American mechanical engineer

Diann Erbschloe Brei is an American mechanical engineer whose research focuses on smart materials and piezoelectric actuators. She is a professor of mechanical engineering at the University of Michigan.

==Education and career==
Brei is the daughter of Richard "Ross" Erbschloe (1925–2005), an aircraft pilot for the US Air Force who later became a founding faculty member of the statistics department at the United States Air Force Academy and the Arizona Commissioner for Postsecondary Education. She majored in computer systems engineering at Arizona State University, graduating in 1988, and continued at Arizona State for a Ph.D. in mechanical engineering, which she completed in 1993. Her dissertation, The Development of a Polymeric Piezoelectric Bimorph Microactuator Based Macroactuator for an Artificial Hand, was primarily advised by James Blechschmidt, but lists Joseph Davidson as its official doctoral supervisor.

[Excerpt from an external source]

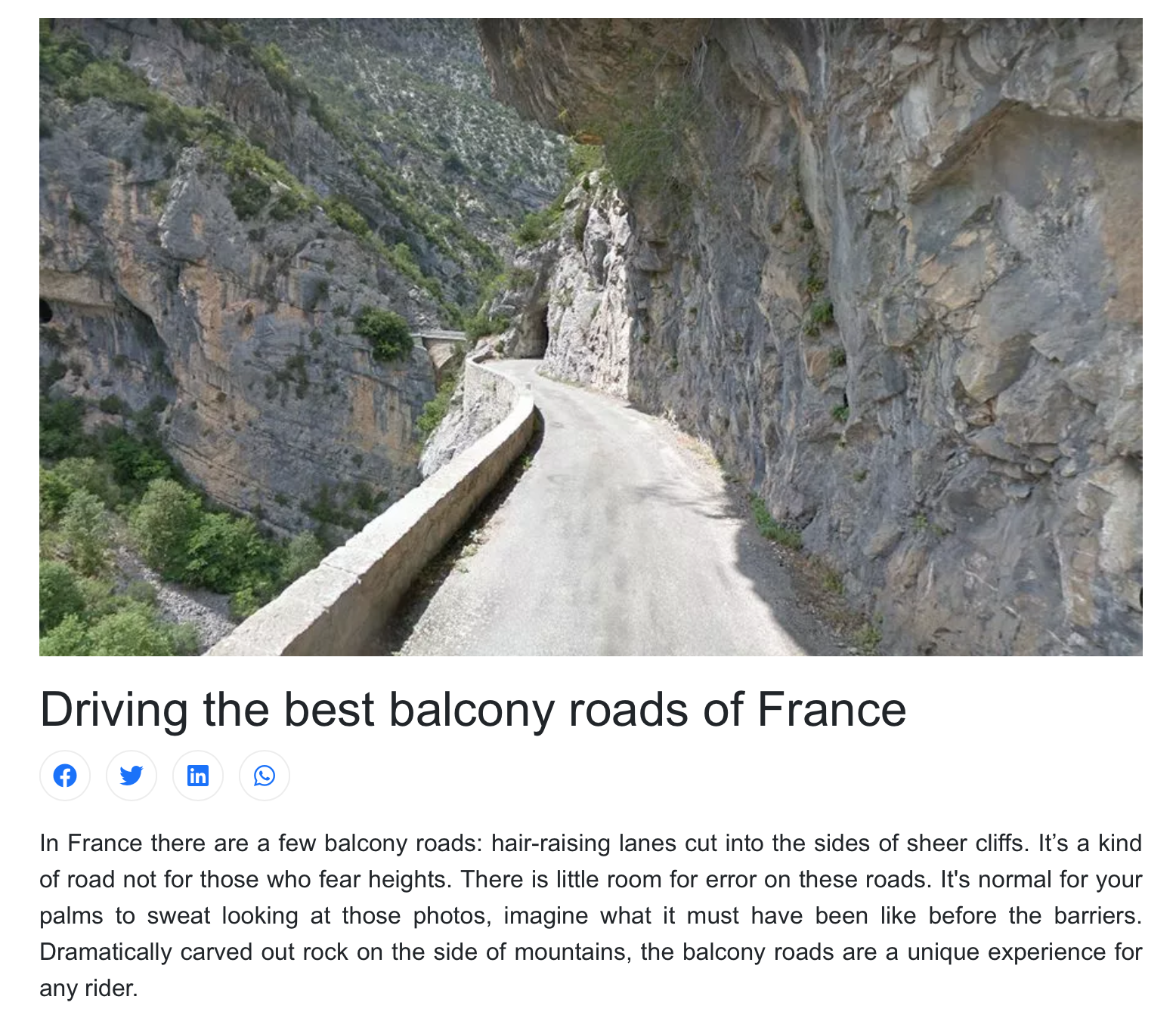The width and height of the screenshot is (1176, 1018).
Task: Click the word 'France' in the headline
Action: [832, 709]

She joined the University of Michigan faculty in 1994, and in 2018 was named chair of the university's program in Integrative Systems + Design. She also co-directs the Collaborative Research Laboratories, a joint research program of the university with General Motors.

==Recognition==
Brei was named as an ASME Fellow in 2011, "for her pioneering work and impact in the field of adaptive materials-based actuators and systems". She was the 2018 winner of the ASME Adaptive Structures and Material Systems Award, the 2019 winner of the SPIE Smart Structures and Materials Lifetime Achievement Award, and the 2022 winner of the ASME Machine Design Award, "for outstanding contributions in novel device design and for supporting engineering science, as well as for mentoring and building communities in the field of smart materials and structures". She became the first woman to win the award since it was founded in 1958.